L’inflation à son plus haut depuis 1992
Interrogé sur le véritable impact de cette décision sur l’économie marocaine, il a tempéré : « Nous n’avons pas été dans la démesure ». Soulevant que les modèles de BAM projettent une inflation à 2,4% en 2023, c’est-à-dire toujours au-dessus de la cible de 2%. « Nous avons discuté 75 pbs, mais nous ne l’avons pas choisi. Tout d’abord du fait des incertitudes », a-t-il noté. Concernant l’impact sur la croissance, dont BAM a réajusté les prévisions de 0,2% à la baisse, il a relevé : « C’est ce que nous ont donné nos modèles. Mais je concède que l’impact est davantage psychologique. Comment va-t-on y arriver ? Comme toujours, je vais me réunir avec les présidents des banques, leur demander un reporting, voir comment tout cela va être répercuté. Nous le suivrons de très près. »
Côté chiffres, les données relatives aux huit premiers mois de l’année indiquent que l’inflation a poursuivi son accélération pour atteindre 8% en août après 7,7% en juillet, 6,3% en moyenne au deuxième trimestre et 4% au premier. Elle est tirée essentiellement par le renchérissement des produits alimentaires et des carburants et lubrifiants. Les projections de Bank Al-Maghrib tablent désormais sur une accélération de l’inflation à 6,3% sur l’ensemble de l’année, contre 1,4% en 2021, avant de revenir à 2,4% en 2023. Portée par la hausse des prix des produits alimentaires qui y sont inclus, sa composante sous-jacente passerait de 1,7% à 6,3% en 2022 puis décélérerait à 2,5% en 2023.
De son côté, la croissance économique marquerait, selon les projections de BAM, un net ralentissement cette année à 0,8%, résultat d’un recul de 14,7% de la valeur ajoutée agricole et d’une décélération à 3,4% du rythme des activités non agricoles.
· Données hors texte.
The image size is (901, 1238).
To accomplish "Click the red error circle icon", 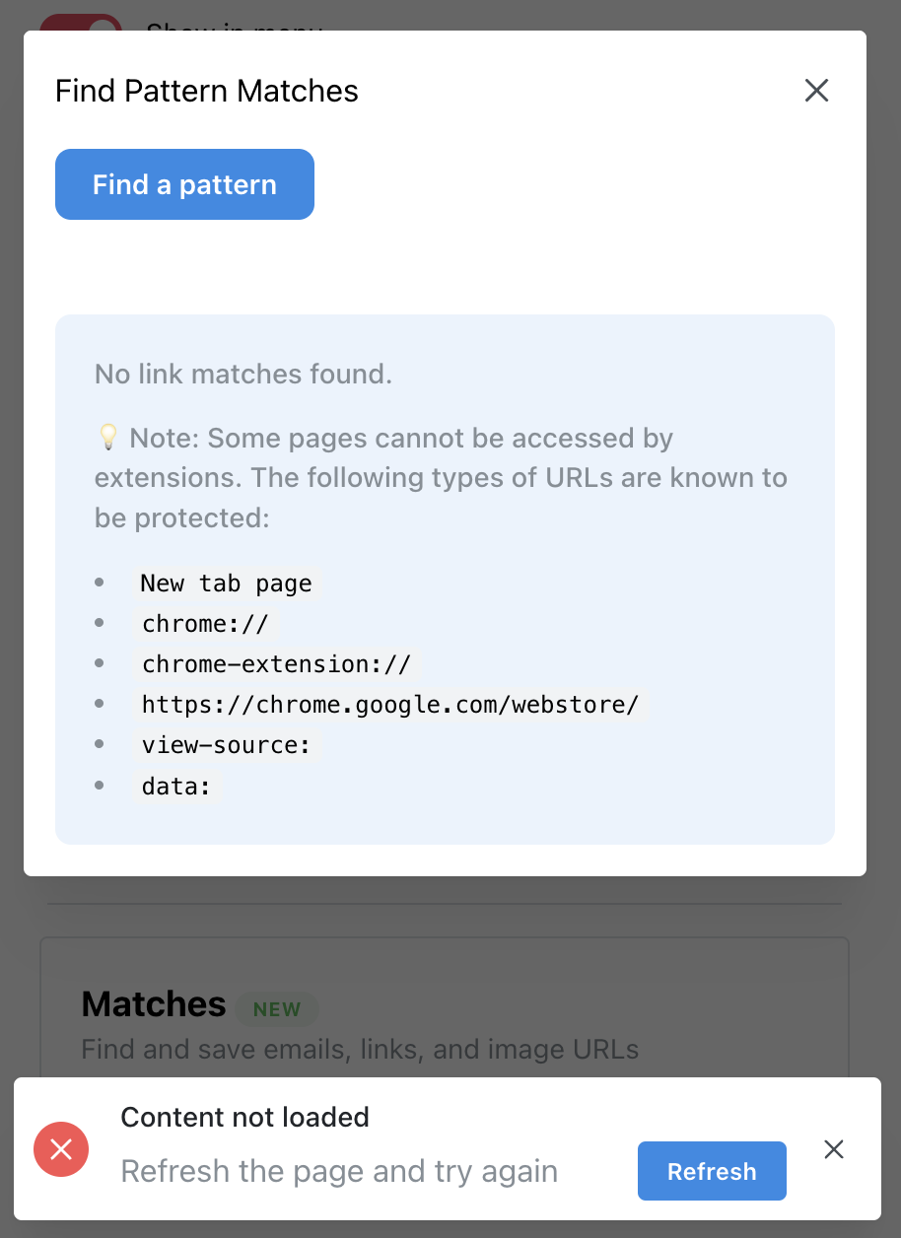I will tap(61, 1149).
En 2023, elle s’accélérerait à 3,6% en lien avec la hausse prévue de 11,9% de la valeur ajoutée agricole, sous l’hypothèse d’un retour à une production céréalière moyenne de 75 millions de quintaux. Les activités non agricoles continueraient en revanche de ralentir, leur rythme devant revenir à 2,5%.
Les recettes voyages à leur niveau pré-pandémie
Sur le plan des comptes extérieurs, quelques (rares) points positifs ressortent. Notamment, la forte dynamique des échanges devrait se poursuivre cette année avec une hausse des exportations de 34%, tirée essentiellement par les ventes du phosphate et dérivés, dont les prix sont toujours en hausse, qui atteindraient 144,5 milliards de dirhams et celles du secteur automobile qui se situeraient à près de 100 milliards. En 2023, un recul des exportations de 1,1% serait enregistré, avec la baisse relative des cours du phosphate et dérivés. En parallèle, les importations ressortiraient en progression de 34,5% en 2022, sous l’effet de l’alourdissement de la facture énergétique à 135,1 MMDH et de l’accroissement des achats des demi-produits à 167 milliards. En 2023, elles diminueraient de 4,6%, en lien principalement avec les replis prévus des cours des produits pétroliers et des approvisionnements en blé. Autre bonne nouvelle pour le Maroc : avec la réouverture des frontières et la régression notable de la pandémie au niveau mondial, les recettes voyages connaitraient une nette amélioration à 79,8 milliards de dirhams cette année, au niveau des recettes de 2019, et se stabiliseraient à ce niveau en 2023. Tenant compte des performances enregistrées depuis le début de l’année, les transferts des MRE devraient continuer de progresser pour totaliser près de 100 milliards de dirhams sur l’ensemble de l’année avant de revenir à 92,4 milliards en 2023. Dans ces conditions, le déficit du compte courant se situerait à l’équivalent de 3,2% du PIB en 2022 avant de s’alléger à 1,9% en 2023. Concernant les IDE, les recettes avoisineraient l’équivalent de 3,2% du PIB annuellement sur les deux prochaines années. Au total, et sous l’hypothèse notamment de la concrétisation des financements extérieurs prévisionnels du Trésor, les avoirs officiels de réserves s’établiraient à 343,7 milliards de dirhams à fin 2022 et à 360,7 milliards à fin 2023, assurant ainsi une couverture autour de 6 mois d’importations de biens et services.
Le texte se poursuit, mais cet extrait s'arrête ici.